Data for pointing at text and elements:
______

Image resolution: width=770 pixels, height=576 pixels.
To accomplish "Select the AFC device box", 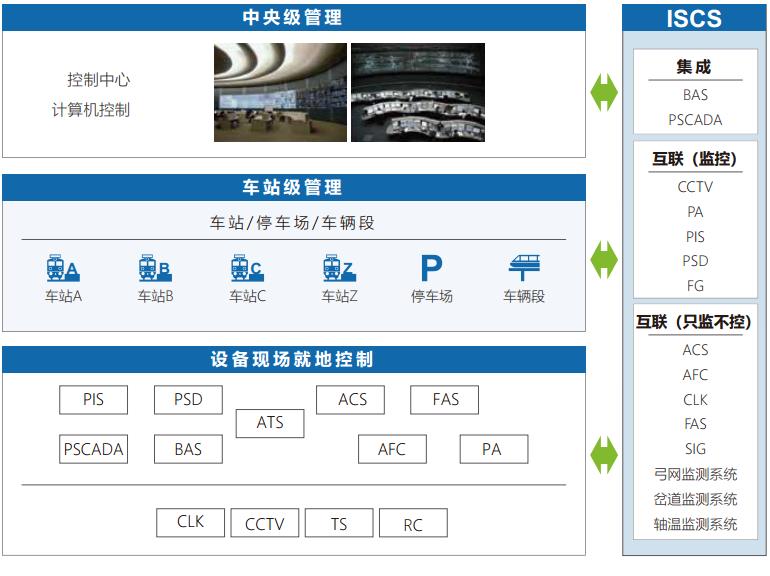I will (x=392, y=449).
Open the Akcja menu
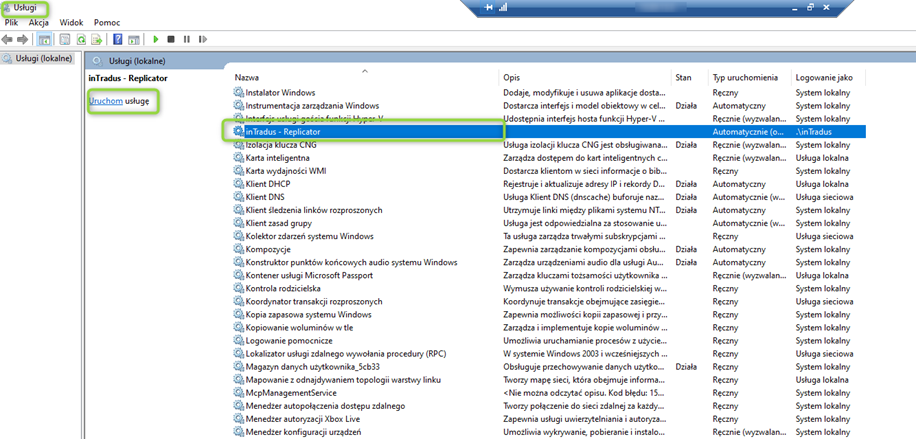The height and width of the screenshot is (439, 916). 39,22
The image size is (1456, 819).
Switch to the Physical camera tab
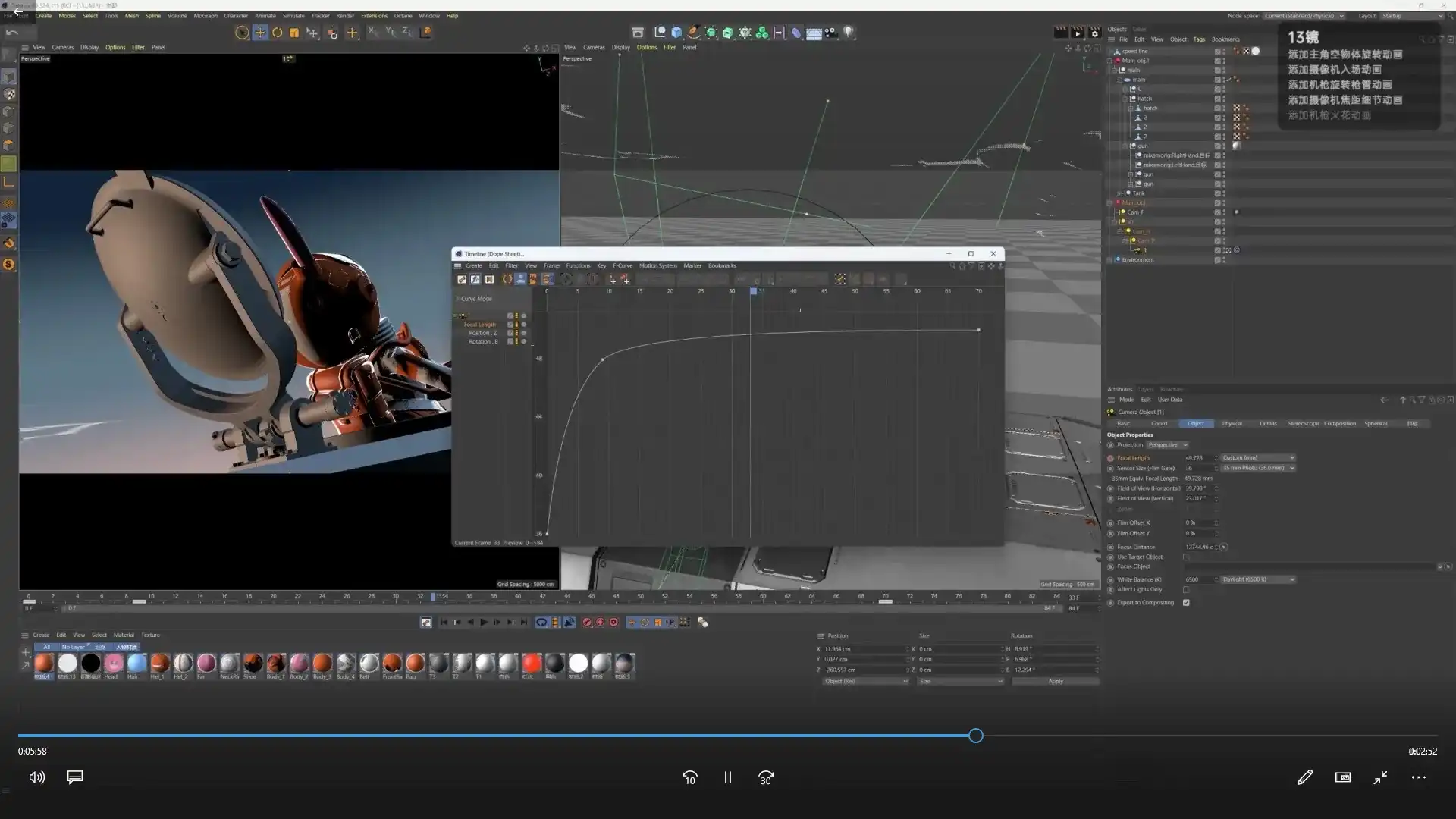coord(1232,424)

______

**PROBLEM TO SOLVE:** Starting with the line containing "The image size is (1456, 819)." and continuing through the end of the data, render the data as a two-column CSV with columns instruction and location, one row per instruction. Put each field in double quotes, replace line breaks with spaces, and leave the pictures out.

**EXERCISE RESULT:**
instruction,location
"The image size is (1456, 819). Switch to the Physical camera tab","coord(1232,424)"